Does this result in a parse ambiguity? What’s the type of { x in move x }?

If the only reason for this concession is to avoid _ = move, I don’t think that’s a strong motivation._ = «expr» is idiomatic Swift. If there’s a more fundamental reason a non-expression version of move is needed, then I suggest the spelling drop x.

Nikolozi · July 29, 2022, 5:27am

I'm happy to see this change. I think, a contextual keyword makes more sense. In the roadmap post, yield is written as yield _x and not as yield (_x). So, to me, move x looks consistent with it.

Also, in the roadmap, there was this bit of code:

I'm wondering about the copy() function. Is this going to be a feature, complementary to move, or is this just for the sample code, to indicate that x will be explicitly copied before passing it into the function? If it's going to be a feature, I guess it would make sense for it to be also spelled as copy x?

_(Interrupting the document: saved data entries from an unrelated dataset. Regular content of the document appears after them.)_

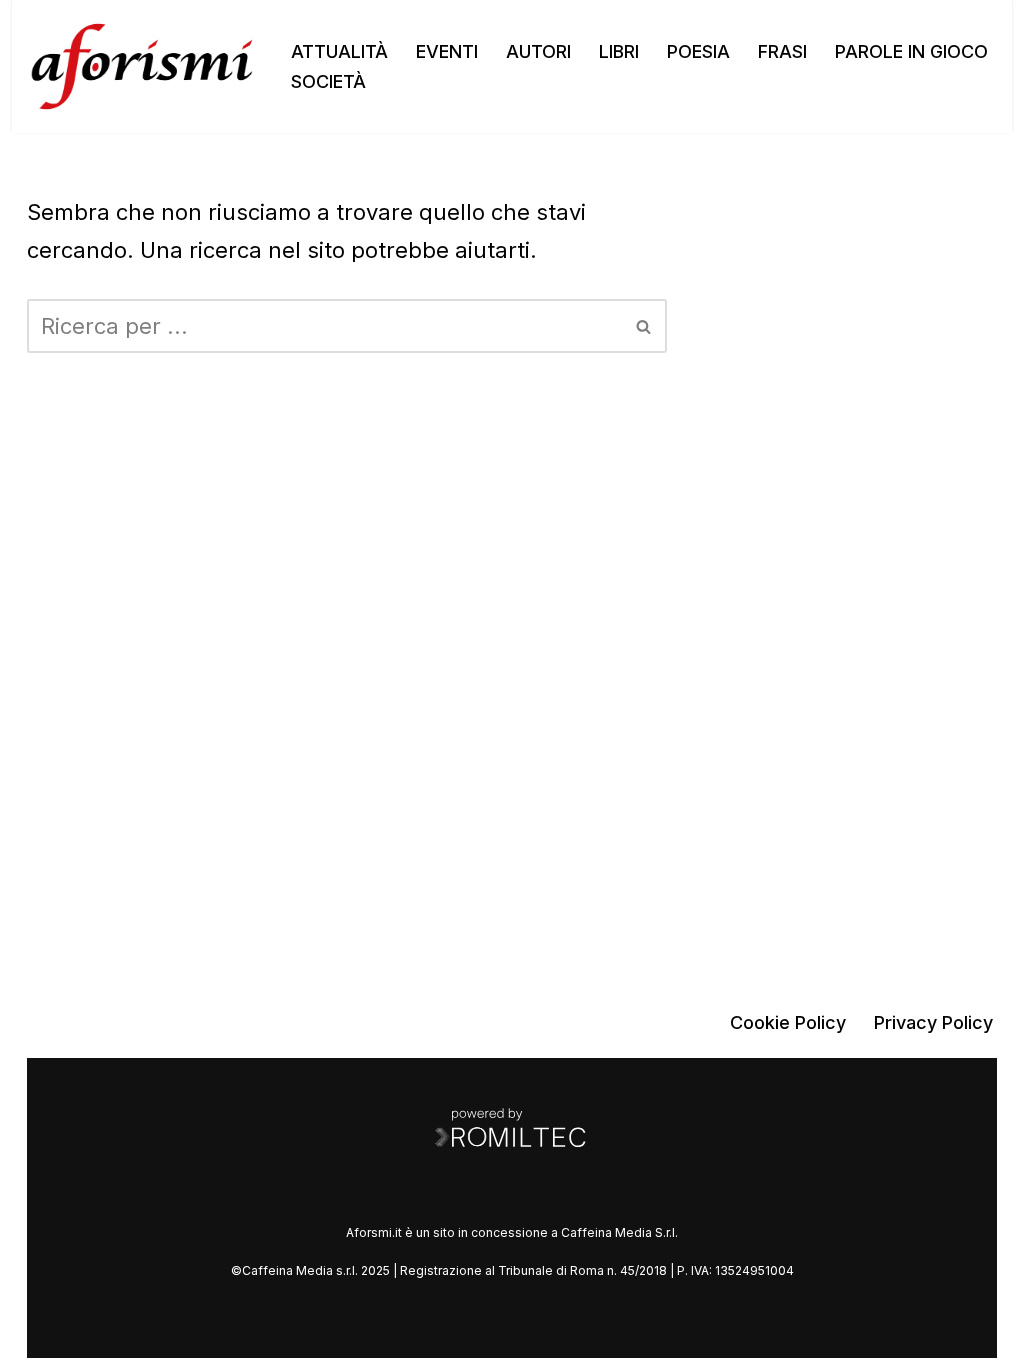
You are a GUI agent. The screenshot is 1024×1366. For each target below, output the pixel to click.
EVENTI (447, 51)
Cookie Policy (788, 1022)
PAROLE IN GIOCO (911, 51)
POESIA (698, 51)
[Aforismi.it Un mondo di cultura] (142, 66)
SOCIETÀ (328, 81)
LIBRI (619, 51)
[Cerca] (644, 326)
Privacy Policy (933, 1022)
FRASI (782, 51)
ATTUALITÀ (339, 51)
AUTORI (538, 51)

xwu · July 29, 2022, 12:32pm

We already encounter this scenario with @discardableResult functions used with implicit return.

I'd expect { x in move x } to have the same type as { x in foo(x) } where the function is declared @discardableResult func foo<T>(_: T) -> T.

xwu · July 29, 2022, 12:45pm

The revision states:

move x + y // Parses as (move x) + y

I wonder if there could be some more justification of this choice, as it behaves differently from try, etc.

Might it be preferred to have move x + y parse as move (x + y), particularly since there would be issues using explicit parens due to ambiguity with hypothetical functions named move? Users could specify (move x) + y explicitly if that's what they want.

Alternatively, is there room to make move have undefined precedence with standard operators and therefore always require parens?